*** Data to process

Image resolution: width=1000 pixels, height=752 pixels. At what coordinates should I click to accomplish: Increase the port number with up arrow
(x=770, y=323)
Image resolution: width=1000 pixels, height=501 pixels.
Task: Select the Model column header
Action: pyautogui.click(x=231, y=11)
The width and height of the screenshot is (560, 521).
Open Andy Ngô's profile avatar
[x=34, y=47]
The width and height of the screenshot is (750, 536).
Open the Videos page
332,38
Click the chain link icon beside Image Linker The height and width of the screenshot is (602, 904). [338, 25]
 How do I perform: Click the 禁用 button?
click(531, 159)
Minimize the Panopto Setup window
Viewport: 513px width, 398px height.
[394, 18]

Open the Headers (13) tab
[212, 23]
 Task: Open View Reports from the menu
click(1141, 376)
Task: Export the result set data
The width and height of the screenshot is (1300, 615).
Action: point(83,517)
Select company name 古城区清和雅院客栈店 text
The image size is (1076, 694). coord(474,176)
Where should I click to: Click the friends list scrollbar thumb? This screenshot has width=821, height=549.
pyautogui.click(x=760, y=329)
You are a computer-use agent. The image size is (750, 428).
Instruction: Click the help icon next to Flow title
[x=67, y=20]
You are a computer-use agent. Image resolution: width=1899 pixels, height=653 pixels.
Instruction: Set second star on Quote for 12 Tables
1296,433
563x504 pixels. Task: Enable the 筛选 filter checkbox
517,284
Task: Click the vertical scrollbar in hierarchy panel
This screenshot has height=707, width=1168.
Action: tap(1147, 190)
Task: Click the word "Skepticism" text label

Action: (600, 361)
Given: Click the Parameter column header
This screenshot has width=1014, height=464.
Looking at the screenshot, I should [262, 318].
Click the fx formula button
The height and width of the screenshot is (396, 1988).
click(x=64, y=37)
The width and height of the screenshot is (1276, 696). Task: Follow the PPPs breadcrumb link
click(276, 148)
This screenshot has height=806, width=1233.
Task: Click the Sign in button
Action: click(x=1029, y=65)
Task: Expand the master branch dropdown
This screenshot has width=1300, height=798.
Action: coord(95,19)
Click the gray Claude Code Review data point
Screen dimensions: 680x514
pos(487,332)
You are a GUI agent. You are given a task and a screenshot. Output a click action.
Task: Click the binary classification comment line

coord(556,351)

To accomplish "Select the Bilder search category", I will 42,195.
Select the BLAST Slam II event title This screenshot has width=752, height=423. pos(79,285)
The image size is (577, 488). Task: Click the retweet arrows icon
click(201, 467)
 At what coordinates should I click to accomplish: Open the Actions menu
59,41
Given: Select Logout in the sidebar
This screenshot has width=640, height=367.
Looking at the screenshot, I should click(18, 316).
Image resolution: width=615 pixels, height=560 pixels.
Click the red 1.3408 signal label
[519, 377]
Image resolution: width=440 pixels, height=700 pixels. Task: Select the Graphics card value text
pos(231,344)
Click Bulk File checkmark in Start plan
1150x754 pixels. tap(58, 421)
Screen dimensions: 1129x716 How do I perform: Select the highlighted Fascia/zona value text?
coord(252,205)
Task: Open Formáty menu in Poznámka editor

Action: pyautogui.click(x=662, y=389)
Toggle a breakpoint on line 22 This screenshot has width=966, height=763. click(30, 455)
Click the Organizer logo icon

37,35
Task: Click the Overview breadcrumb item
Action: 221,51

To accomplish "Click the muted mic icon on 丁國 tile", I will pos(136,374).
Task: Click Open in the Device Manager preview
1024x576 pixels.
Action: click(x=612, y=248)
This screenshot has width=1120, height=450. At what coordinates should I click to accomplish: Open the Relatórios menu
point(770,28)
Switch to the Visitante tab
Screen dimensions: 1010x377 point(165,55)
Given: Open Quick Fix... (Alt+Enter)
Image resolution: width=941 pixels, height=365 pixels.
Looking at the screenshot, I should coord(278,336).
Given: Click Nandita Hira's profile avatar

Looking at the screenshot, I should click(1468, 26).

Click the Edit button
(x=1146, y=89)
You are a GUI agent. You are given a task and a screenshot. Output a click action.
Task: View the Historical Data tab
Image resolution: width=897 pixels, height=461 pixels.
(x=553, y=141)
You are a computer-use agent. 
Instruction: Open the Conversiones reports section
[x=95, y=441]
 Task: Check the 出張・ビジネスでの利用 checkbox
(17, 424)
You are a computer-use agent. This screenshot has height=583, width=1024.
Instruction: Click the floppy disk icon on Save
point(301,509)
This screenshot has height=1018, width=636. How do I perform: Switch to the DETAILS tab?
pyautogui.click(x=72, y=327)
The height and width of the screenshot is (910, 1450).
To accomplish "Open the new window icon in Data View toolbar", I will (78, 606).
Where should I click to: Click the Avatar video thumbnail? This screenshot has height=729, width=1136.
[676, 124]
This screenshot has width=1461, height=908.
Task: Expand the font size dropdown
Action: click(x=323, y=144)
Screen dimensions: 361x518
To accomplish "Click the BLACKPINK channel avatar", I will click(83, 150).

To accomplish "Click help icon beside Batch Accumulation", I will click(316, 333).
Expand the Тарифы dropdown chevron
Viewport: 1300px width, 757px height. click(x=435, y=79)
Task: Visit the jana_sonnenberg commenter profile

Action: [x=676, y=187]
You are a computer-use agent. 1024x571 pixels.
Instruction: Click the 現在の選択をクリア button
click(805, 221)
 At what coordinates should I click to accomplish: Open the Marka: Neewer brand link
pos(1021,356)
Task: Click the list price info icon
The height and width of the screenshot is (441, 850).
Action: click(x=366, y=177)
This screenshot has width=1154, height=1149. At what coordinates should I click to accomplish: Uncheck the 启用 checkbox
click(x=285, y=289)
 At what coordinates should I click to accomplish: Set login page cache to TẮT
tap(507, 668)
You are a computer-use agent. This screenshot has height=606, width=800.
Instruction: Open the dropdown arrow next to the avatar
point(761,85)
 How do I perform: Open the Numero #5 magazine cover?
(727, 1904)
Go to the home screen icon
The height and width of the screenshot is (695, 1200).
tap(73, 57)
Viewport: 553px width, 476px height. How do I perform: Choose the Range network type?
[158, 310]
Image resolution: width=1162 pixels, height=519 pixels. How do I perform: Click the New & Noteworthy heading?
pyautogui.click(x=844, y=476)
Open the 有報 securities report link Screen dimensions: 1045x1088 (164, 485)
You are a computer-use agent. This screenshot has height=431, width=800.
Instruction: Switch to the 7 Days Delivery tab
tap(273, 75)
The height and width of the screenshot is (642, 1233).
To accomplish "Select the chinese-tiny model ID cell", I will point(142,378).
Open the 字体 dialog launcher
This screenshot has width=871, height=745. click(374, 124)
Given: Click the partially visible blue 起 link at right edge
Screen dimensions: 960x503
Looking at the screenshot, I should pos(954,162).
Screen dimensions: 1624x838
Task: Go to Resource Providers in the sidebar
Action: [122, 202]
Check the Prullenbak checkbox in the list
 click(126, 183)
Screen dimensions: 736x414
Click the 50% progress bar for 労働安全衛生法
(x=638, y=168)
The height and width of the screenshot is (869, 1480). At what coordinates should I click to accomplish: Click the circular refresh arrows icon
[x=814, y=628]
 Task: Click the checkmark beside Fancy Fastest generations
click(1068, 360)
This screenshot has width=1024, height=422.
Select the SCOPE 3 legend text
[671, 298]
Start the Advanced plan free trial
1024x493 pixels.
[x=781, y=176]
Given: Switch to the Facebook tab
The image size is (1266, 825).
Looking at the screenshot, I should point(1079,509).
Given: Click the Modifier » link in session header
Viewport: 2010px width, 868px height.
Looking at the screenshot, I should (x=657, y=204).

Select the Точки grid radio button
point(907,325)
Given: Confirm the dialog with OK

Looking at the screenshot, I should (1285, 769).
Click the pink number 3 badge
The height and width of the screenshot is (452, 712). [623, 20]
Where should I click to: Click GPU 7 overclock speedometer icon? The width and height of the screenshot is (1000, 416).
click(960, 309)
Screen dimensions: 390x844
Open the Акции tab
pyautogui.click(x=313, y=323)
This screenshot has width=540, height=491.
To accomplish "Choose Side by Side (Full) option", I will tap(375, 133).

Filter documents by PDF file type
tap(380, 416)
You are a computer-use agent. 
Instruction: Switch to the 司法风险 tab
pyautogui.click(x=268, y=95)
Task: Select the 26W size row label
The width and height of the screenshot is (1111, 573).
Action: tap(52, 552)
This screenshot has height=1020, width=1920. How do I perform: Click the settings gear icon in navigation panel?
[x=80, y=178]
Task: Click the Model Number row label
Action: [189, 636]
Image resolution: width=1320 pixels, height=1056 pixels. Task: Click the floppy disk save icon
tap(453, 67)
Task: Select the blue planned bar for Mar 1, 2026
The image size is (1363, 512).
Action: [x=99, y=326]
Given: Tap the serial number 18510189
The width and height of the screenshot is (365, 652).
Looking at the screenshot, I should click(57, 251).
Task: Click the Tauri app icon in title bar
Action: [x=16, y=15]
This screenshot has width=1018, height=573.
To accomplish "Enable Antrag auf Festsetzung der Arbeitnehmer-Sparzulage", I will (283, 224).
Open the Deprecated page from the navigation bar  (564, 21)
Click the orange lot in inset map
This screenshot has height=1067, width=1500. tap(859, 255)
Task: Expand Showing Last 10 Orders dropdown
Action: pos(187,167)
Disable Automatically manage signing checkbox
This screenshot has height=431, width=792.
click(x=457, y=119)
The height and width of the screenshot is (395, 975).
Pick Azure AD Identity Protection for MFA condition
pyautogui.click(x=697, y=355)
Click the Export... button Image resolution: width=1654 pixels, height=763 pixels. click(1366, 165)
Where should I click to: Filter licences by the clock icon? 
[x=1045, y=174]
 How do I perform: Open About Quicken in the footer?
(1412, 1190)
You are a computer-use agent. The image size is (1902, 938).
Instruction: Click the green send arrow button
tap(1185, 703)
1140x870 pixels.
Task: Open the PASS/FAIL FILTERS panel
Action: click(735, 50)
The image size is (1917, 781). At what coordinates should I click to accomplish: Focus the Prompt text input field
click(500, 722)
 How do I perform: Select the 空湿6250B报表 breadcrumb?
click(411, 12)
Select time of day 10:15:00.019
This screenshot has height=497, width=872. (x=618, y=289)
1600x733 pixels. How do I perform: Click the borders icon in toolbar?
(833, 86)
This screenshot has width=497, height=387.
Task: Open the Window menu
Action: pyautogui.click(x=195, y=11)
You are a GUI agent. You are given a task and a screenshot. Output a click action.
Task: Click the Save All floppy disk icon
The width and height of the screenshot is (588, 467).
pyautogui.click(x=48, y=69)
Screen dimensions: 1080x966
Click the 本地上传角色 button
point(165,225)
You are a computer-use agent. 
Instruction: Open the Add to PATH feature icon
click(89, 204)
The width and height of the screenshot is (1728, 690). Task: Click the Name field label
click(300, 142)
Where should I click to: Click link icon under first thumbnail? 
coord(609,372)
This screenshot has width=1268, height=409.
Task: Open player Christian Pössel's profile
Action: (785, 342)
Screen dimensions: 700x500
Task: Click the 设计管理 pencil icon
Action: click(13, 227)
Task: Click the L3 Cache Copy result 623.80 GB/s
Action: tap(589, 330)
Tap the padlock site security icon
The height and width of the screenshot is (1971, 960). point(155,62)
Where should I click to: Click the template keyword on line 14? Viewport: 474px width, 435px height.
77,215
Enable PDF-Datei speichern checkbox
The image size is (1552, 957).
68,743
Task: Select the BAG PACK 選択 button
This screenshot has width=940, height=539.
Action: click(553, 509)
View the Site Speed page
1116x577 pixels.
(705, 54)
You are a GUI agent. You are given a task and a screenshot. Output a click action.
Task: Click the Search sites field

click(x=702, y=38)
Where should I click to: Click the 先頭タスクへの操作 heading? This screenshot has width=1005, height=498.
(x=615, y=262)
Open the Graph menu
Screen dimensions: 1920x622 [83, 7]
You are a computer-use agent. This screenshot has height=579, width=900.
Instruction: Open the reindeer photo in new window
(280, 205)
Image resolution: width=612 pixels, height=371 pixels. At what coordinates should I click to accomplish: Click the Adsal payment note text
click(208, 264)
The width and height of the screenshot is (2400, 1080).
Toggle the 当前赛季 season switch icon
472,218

******

### What the exercise asks
Quote the data above from the line containing "Image resolution: width=1162" to the line containing "Given: Click the partially", inclusive, and stop.

### Written response
Image resolution: width=1162 pixels, height=519 pixels. How do I perform: Click the New & Noteworthy heading?
pyautogui.click(x=844, y=476)
Open the 有報 securities report link Screen dimensions: 1045x1088 (164, 485)
You are a computer-use agent. This screenshot has height=431, width=800.
Instruction: Switch to the 7 Days Delivery tab
tap(273, 75)
The height and width of the screenshot is (642, 1233).
To accomplish "Select the chinese-tiny model ID cell", I will point(142,378).
Open the 字体 dialog launcher
This screenshot has width=871, height=745. click(374, 124)
Given: Click the partially visible blue 起 link at right edge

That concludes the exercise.